Discourse / Editorials / October 19, 2018

Thoughts from the Embers: Voting is a civic duty we must complete

When Dr. Christine Blasey Ford stood up in front of the nation and in graphic detail described the sexual assault she faced as a young highschooler, she began by saying she didn’t want to be there. She was terrified. She didn’t want to be in a room of senators who would then later confirm her alleged attacker onto the Supreme Court of the United states. She was there because she felt like it was her civic duty.

It is our civic duty to women like Dr. Ford to vote. Voting is tedious, inaccessible and hard. People often feel like voting doesn’t matter or that there isn’t a point to picking between “the lesser of two evils.” Dr.Ford has taught a nation that it does matter, even if its hard or isn’t effective in tangible ways. We must vote people into power who have the integrity and strength to do what it was right.

The integrity of voting has been under assault by cynicism and hopelessness. Disillusionment with the voting system is a self-fulfilling prophecy. There are no ways to measure how much apathy affects an election. There are people in power today that do not want you to vote. Who have spent their career making sure arbitrary identification cards, poll inaccessibility and archaic voting systems reign supreme — all to stop people from voting. How can we sit there under a faulty layer of intellectualism and say voting “doesn’t matter,” when people who know intimately how the system works fear voting? We can’t.

The nation is in a fragile position. Today’s hot ticket topics are student’s futures tomorrow. Your vote will decide how much student loans will affect your adulthood, how much access you have to birth control and how much the people in power will fear your vested interest.
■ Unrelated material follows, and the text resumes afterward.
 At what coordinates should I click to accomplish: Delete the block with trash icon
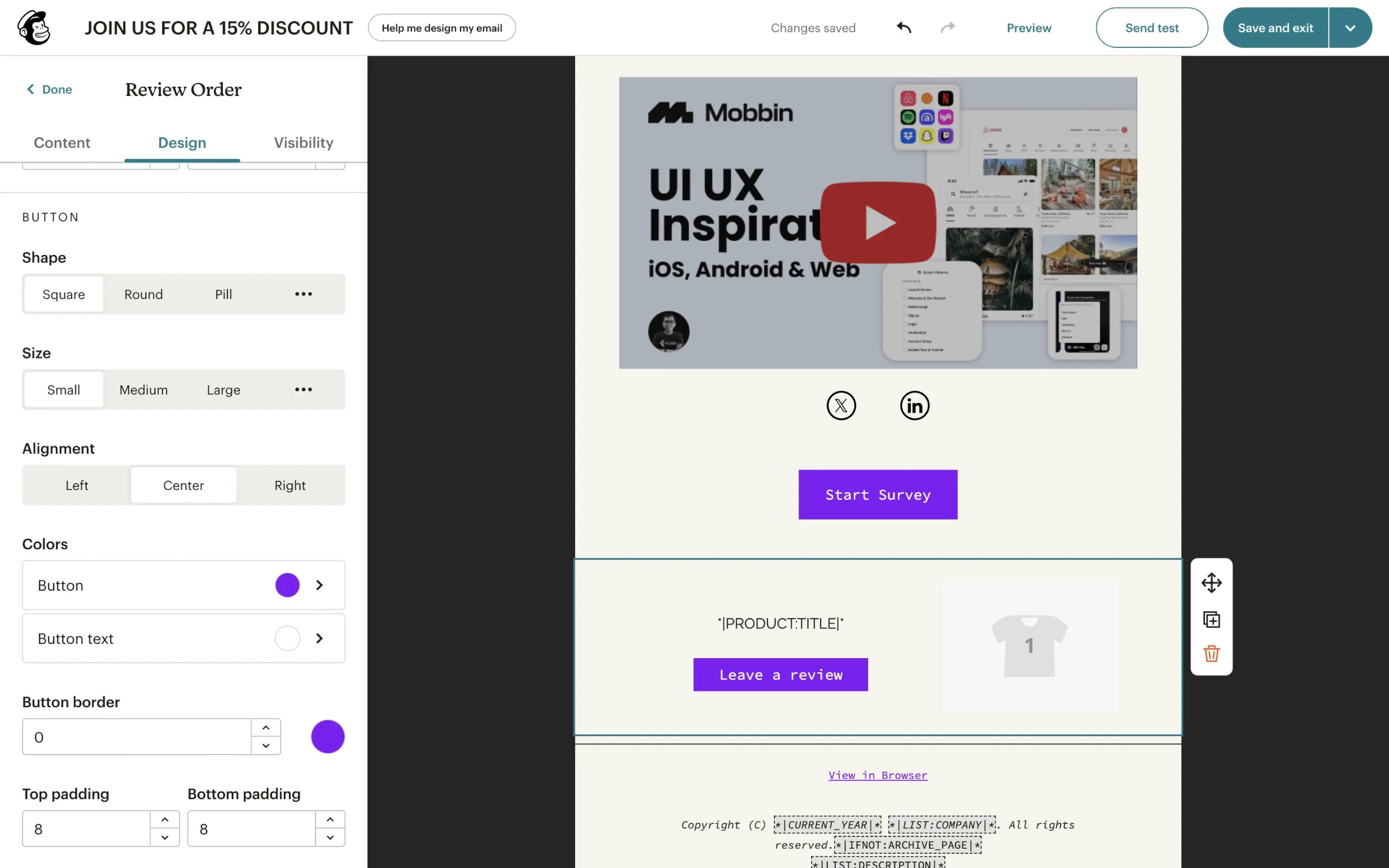pos(1211,653)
Yes, Voting is harder than it needs to be, but not voting when you have every capability to is cowardly. According to the US Census Bureau, 24.8 percent of voters between 18 to 24 decided not to vote in the 2016 election. Their listed reason wasn’t because it was “hard” but because they didn’t like either candidate. This was the highest listed reason and it is unacceptable. As a public we’re failing ourselves and our fellow citizens when we don’t put our opinions down where they matter. The biggest thing students must overcome when it comes to voting isn’t finding time between their schedules, or learning how to apply for an absentee ballot: it’s overcoming cynicism and apathy.

The nation’s elected officials failed Dr. Ford and every other woman who has been a part of the Me Too movement by proxy. Elected officials are a reflection not of how a nation feels, but how much a nation is willing to commit to voting. Even when we don’t want to be on voting lines or don’t want to spend time looking up how to register to vote. Even when we are terrified to face the political void consuming our country. We must do so because it is our civic duty.